#### [DOCUMENT EXTRACT]

Great to see another math analysis on the Fighter feats. A couple of comments:

Your Double Slice damage is lower than it should be because the optimal setup for a TWF is to use a non-agile weapon and an agile weapon, not 2 agile weapons. This means 1 weapon will be a d8, and you’re missing a bit less than 1 damage per weapon die.

There are several errors in your level 1 calculations:

- the accuracy should be 70%, not 65% (you’re hitting on a 7, not 8). You have the secondary and tertiary calculations right, but are underestimating primary damage by about 10% of 1d6+4, or by 0.75

- The aforementioned optimal TWF configuration will end up changing the math, resulting in a damage increase of 0.7 (only applies to the first attack with your non-agile weapon). This damage is 0.65 * 3 = 1.95 for your level 10 calculations.

- The Lvl 1 Power Attack calcs are severely overestimating the damage of secondary and tertiary hits. Also starting accuracy should be 70% here as well. You’d either have 70% on the first hit, then 45% on the second, and 20% on the 3rd, or 70% then 20% if you started with Power Attack.

The result is your Power Attack calc looks a lot better at level 1 than it should.

- Finally, when you go to apply a theoretical attack bonus to Power Attack, you didn’t raise overall accuracy. A +2 bonus would result in 80% accuracy and 30% to crit. The damage should looks like .5 * 17 + .3 * 34 = 18.7

Now, for your level 10 calculations:

- As mentioned above, Double Slice should be doing slightly more damage (1.95 to be exact)

- In your Certain Strike calculations, you used 30 for the primary attack damage, which is the same as primary Power Attack damage. Should be less because you’re just doing a normal Strike here. Correct ED for Strike + CS + CS is 45.925

Your calcs have shown me that Certain Strike is very powerful, adding a whopping 6.4 expected damage on a 3rd Attack and making 2H a better option than TWF, even with Power Attack’s mediocrity. Nay, you’ve shown me that...

#### [DATA]
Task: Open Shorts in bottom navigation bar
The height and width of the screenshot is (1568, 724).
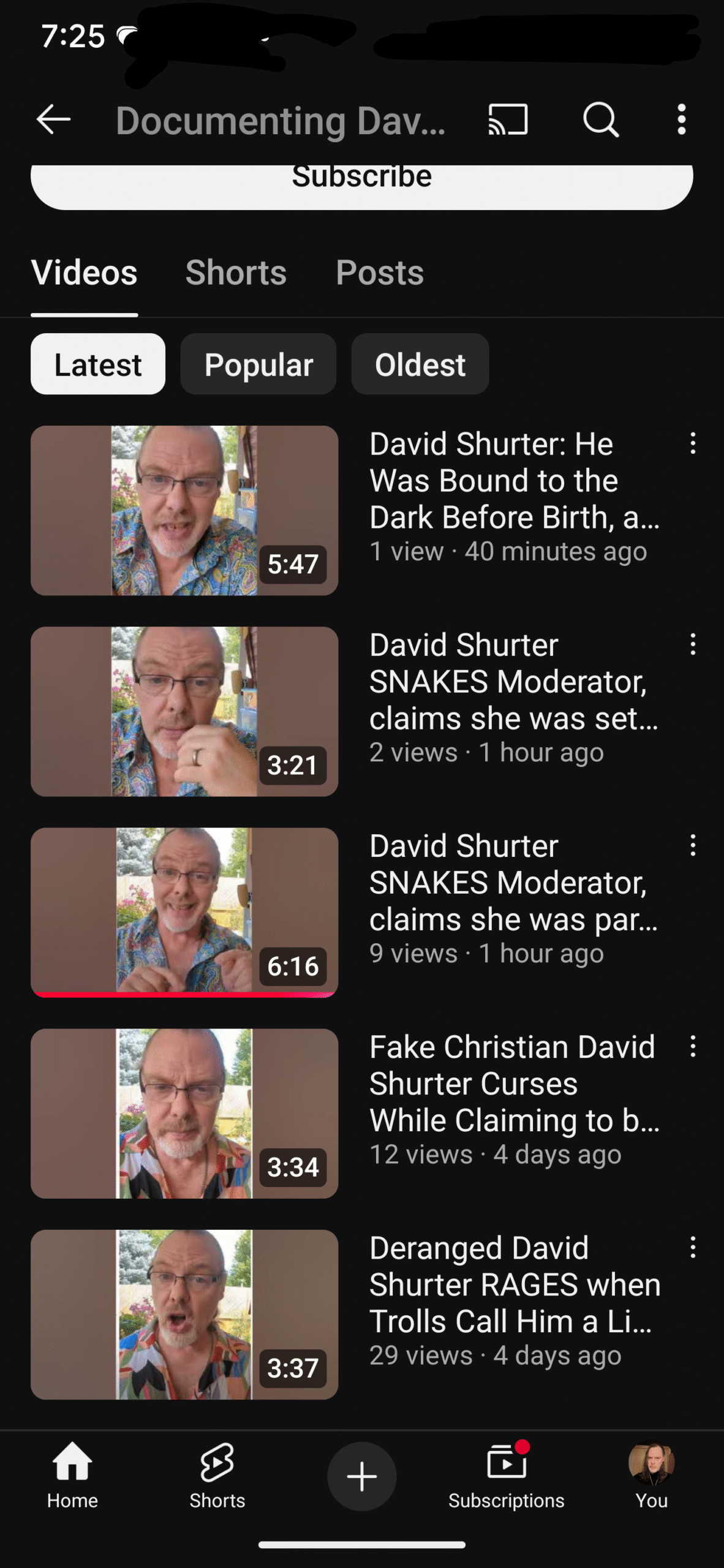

#### [GOALS]
1. From the comment on Fighter feat math, quote the passage between "- The aforementioned" and "level 10 calculations.", inclusive.
2. According to the comment on Fighter feat math, why is the Double Slice damage lower than it should be? Answer in one to three sentences.

#### [WRITTEN RESPONSES]
1.
- The aforementioned optimal TWF configuration will end up changing the math, resulting in a damage increase of 0.7 (only applies to the first attack with your non-agile weapon). This damage is 0.65 * 3 = 1.95 for your level 10 calculations.

2. The calculation uses two agile weapons, but the optimal two-weapon setup pairs a non-agile weapon with an agile one. That makes one weapon a d8, so the calculation misses a bit less than 1 damage per weapon die.